1. The Fitness Fanatic
It starts with one kettlebell. Then, it’s a pair of resistance bands. Next, your feed is a shrine to protein pancakes, foam rollers, and water bottles the size of small toddlers.
They consume before-and-after videos like it’s a Netflix documentary. They know their macros, their resting heart rate, and the best aisle in Aldi for high-protein yoghurt.
Culturally, this person used to be that one lad in the gym who grunted too loudly. Now they’re digital. And somehow more relentless. Science backs it up, too.
A University of Limerick study found that posting about fitness can increase motivation because it holds you accountable to your followers.
In April 2021, they launched a social media campaign promoting exercise to reduce exam stress.
Featuring 12 staff and students (the “Dirty Dozen”), it encouraged daily activity through an Instagram guessing game and educational video, using the slogan “Healthy Body, Healthy Mind”.
The Fitness Fanatic is not here to mess around. They’re lifting weights, logging steps, and possibly judging you silently through your Smartwatch.
I don’t know who needs to hear this, but no one’s real life looks like their Instagram grid, except maybe the Lifestyle Curator.
These are the people who can make an oat milk flat white look like a Renaissance painting. They post morning rituals, bath trays, cloud-shaped pillows, and captions like “found this little moment of stillness today”.
Lifestyle Curators are digital decorators. They consume videos of fridge restocks, minimalist wardrobes, and Zara haul try-ons.
They know how to fold a fitted sheet. They treat lighting like it’s a religion.
Science-wise, it turns out people are more likely to follow those who portray an “idealised version” of life — which is just a fancy way of saying we all like looking at clean surfaces we’ll never have.
If you’re this person, embrace it — but don’t let it keep you up at night over your aesthetic. The rest of us are watching you while eating curry chips in bed off our chest.
They don’t post family photos. They don’t share their workouts.
But they will send you a meme of a dog dressed as a priest with the caption “bless up” at 11.52pm on a Tuesday. And honestly? That’s the kind of friendship we need.
Meme Dealers are cultural lifelines. They consume everything funny — from stand-up clips to niche Irish Twitter accounts.

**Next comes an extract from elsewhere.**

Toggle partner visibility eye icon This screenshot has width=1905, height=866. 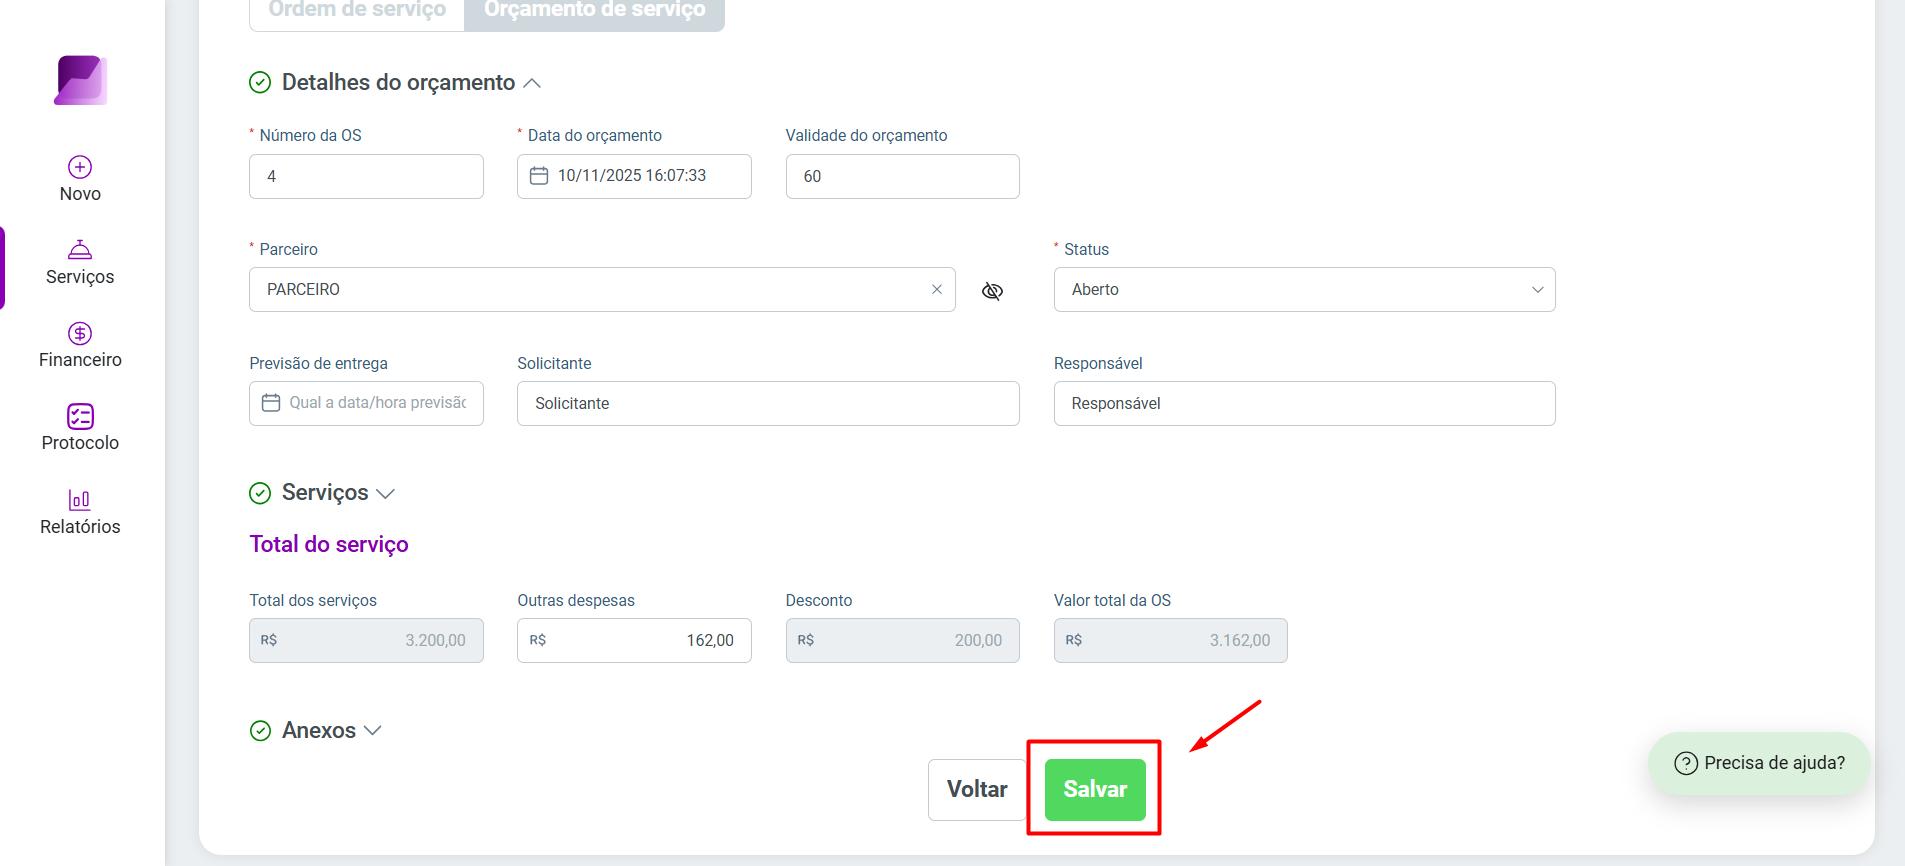(992, 291)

It’s like being in a WhatsApp group with a hyperactive jukebox.
“Lol, this is you.” “Had to.” “Watch to the end.”
Sociologists argue meme sharing is our generation’s version of passing notes in class. It’s how we bond.
And how we say “I’m thinking of you” without the awkwardness of actual feelings.
We’ve all got a bit of this in us. I once commented on a post about dishwashers to say, “Honestly, you should rinse first.” I was in a mood. I regret nothing.
Culturally, this is the spiritual descendent of the lad who used to call Lifeline twice a week. Psychologically, these users get a hit of dopamine from feeling heard.
Or from stirring the pot. Or from being right — which they always are. Just ask them. If you’re this user, a tip: count to ten before you press “post”.
And remember: no one has ever changed their mind because of a comment under a video of a dog dancing.
You may be exhausting, but your unfiltered honesty keeps things spicy. Social media without you would just be brunch photos and cat-playing piano reels.
This is where I live.
My feed is 30% old Irish maps, 40% clips of people opening crisp packets from the 1990s, and the rest consists of niche accounts like Abandoned Roundabouts of Ireland and Things Found in Walls.
The Niche Enthusiast has found their tribe. They don’t want followers. They want fellow obsessives.
Whether it’s buses, ancient roads, mid-century curtain fabric or GAA match programmes — these people are deep in the digital wormhole, and they love it.
They consume YouTube explainers, subreddits with 47 members, and videos like “10 things you missed in Dallas Episode 312”.
They tag you in things you didn’t know you needed — “Did you know there was a county Donegal GAA jersey with a collar in 1986?!” No. But I’m glad you exist.
Culturally, they’re the people you want on your table at a wedding. Especially after three pints. Experts refer to this as “micro-community content.” I call it “finally being seen”.
If you’re this user, post your obsession. There’s someone out there who also wants to discuss the typography of 1970s Esso Tiger Tokens.
- Flexing and tagging their gym gear brand in every mirror.
- Turning a cappuccino into a cinematic masterpiece.
- Healing the world one ridiculous clip at a time.
- Armed with strong opinions and a Wi-Fi connection.
- Deep in the folklore of butter and 1980’s Japanese Car Imports.
Or — more likely — you’re a glorious cocktail of all five. Whatever you are, just know this: your algorithm learns more about you than your own parents.